### [Work task]
From the line that contains "تنتهي حريتك عندما تمس يدك الممدودة أنف رجل آخر (82, 556)" to the end of the records below, copy every line exactly. Both the first and last of these lines count.

+++ Data in this exercise

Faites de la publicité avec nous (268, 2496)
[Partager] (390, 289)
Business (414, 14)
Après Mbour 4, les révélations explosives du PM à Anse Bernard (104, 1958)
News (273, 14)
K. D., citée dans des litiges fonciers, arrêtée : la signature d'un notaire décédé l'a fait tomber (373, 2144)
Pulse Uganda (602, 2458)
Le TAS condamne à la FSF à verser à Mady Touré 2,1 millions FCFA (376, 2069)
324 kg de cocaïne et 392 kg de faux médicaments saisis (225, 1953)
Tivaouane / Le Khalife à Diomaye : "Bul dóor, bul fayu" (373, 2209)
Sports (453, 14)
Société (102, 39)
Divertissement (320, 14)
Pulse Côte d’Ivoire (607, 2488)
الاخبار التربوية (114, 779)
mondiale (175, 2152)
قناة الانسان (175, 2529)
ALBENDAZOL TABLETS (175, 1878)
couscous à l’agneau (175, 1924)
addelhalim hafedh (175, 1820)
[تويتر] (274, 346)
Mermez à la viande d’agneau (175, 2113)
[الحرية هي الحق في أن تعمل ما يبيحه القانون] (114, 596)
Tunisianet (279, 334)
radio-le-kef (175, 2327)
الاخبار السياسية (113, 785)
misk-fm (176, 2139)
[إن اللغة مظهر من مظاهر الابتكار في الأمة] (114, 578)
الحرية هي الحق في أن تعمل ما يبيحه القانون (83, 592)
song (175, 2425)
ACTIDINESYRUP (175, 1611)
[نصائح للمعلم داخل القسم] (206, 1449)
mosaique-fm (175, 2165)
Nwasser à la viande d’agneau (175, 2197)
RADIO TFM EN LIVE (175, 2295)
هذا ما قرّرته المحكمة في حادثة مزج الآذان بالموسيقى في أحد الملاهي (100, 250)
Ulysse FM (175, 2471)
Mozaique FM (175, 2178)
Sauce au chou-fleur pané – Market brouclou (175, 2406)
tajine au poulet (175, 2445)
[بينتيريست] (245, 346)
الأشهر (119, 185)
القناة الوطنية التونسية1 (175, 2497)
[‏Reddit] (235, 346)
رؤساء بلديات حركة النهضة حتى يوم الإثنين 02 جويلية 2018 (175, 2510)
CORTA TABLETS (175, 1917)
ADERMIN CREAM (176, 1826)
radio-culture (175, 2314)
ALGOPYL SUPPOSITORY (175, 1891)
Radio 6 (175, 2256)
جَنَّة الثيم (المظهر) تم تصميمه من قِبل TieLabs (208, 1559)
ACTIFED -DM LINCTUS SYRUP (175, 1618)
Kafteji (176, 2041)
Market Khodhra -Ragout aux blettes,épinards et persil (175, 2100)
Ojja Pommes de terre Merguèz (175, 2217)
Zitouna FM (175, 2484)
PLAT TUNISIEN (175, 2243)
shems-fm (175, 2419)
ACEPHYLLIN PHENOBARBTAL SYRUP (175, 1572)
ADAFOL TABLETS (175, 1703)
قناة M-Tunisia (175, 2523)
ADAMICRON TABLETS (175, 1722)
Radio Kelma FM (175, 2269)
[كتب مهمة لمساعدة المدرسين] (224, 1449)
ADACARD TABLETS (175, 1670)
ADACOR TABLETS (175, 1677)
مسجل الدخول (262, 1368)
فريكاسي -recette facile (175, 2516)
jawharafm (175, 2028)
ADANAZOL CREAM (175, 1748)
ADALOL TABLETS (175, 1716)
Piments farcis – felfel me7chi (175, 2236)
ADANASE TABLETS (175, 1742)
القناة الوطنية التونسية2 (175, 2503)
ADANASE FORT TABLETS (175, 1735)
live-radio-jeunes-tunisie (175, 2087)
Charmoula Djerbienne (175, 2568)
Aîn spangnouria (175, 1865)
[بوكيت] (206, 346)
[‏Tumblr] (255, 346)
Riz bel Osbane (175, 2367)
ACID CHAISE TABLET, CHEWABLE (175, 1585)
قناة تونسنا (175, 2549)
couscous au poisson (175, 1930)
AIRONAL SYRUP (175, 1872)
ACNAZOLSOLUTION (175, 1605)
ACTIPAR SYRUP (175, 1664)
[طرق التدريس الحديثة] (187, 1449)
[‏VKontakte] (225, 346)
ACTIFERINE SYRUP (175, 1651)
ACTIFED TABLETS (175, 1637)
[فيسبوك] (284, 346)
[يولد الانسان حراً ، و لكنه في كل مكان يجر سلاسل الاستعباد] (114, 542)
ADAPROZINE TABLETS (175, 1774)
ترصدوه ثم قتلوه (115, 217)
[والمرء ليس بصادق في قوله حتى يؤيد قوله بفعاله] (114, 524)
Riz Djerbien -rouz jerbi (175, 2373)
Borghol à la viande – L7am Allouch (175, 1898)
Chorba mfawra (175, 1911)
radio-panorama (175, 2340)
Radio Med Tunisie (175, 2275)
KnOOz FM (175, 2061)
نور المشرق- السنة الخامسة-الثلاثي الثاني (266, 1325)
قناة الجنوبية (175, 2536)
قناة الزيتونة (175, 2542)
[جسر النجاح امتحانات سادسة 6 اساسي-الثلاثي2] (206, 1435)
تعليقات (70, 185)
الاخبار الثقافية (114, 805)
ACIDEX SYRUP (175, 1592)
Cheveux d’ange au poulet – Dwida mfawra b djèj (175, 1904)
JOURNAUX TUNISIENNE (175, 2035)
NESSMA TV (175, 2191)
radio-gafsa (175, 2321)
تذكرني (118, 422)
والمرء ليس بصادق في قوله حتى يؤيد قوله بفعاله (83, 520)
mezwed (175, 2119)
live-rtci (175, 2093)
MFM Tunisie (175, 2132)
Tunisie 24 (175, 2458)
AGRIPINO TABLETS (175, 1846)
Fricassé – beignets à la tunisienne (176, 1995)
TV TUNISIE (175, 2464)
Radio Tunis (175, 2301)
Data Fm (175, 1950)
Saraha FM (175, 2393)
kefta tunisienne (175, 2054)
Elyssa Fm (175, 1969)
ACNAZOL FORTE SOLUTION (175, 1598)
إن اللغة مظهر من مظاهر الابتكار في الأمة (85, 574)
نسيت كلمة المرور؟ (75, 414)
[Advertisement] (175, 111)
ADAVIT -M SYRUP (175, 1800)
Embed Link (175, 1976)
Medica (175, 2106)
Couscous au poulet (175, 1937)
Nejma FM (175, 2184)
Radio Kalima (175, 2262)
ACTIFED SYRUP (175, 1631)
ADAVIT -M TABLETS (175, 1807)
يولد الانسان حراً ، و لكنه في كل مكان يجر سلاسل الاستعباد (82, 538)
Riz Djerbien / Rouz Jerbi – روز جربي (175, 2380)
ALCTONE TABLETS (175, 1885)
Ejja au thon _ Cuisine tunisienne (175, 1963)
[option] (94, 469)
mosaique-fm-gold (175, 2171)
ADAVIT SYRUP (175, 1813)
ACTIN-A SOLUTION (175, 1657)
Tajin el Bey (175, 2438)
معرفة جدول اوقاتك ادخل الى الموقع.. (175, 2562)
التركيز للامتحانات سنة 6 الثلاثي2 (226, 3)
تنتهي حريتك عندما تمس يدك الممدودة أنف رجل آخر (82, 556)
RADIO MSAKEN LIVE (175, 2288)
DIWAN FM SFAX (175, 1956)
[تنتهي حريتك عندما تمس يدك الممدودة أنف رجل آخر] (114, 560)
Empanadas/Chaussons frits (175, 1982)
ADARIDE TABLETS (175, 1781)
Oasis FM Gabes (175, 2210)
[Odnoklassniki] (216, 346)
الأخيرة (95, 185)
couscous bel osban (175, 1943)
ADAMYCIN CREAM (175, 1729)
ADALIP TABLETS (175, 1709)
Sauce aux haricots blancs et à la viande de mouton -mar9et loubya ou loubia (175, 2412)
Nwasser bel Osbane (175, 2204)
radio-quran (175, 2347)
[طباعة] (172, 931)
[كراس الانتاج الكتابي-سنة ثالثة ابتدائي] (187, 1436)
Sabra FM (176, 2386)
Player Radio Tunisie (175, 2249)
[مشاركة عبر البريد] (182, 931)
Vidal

++++++

### [Reply to the exercise]
تنتهي حريتك عندما تمس يدك الممدودة أنف رجل آخر (82, 556)
RADIO MSAKEN LIVE (175, 2288)
DIWAN FM SFAX (175, 1956)
[تنتهي حريتك عندما تمس يدك الممدودة أنف رجل آخر] (114, 560)
Empanadas/Chaussons frits (175, 1982)
ADARIDE TABLETS (175, 1781)
Oasis FM Gabes (175, 2210)
[Odnoklassniki] (216, 346)
الأخيرة (95, 185)
couscous bel osban (175, 1943)
ADAMYCIN CREAM (175, 1729)
ADALIP TABLETS (175, 1709)
Sauce aux haricots blancs et à la viande de mouton -mar9et loubya ou loubia (175, 2412)
Nwasser bel Osbane (175, 2204)
radio-quran (175, 2347)
[طباعة] (172, 931)
[كراس الانتاج الكتابي-سنة ثالثة ابتدائي] (187, 1436)
Sabra FM (176, 2386)
Player Radio Tunisie (175, 2249)
[مشاركة عبر البريد] (182, 931)
Vidal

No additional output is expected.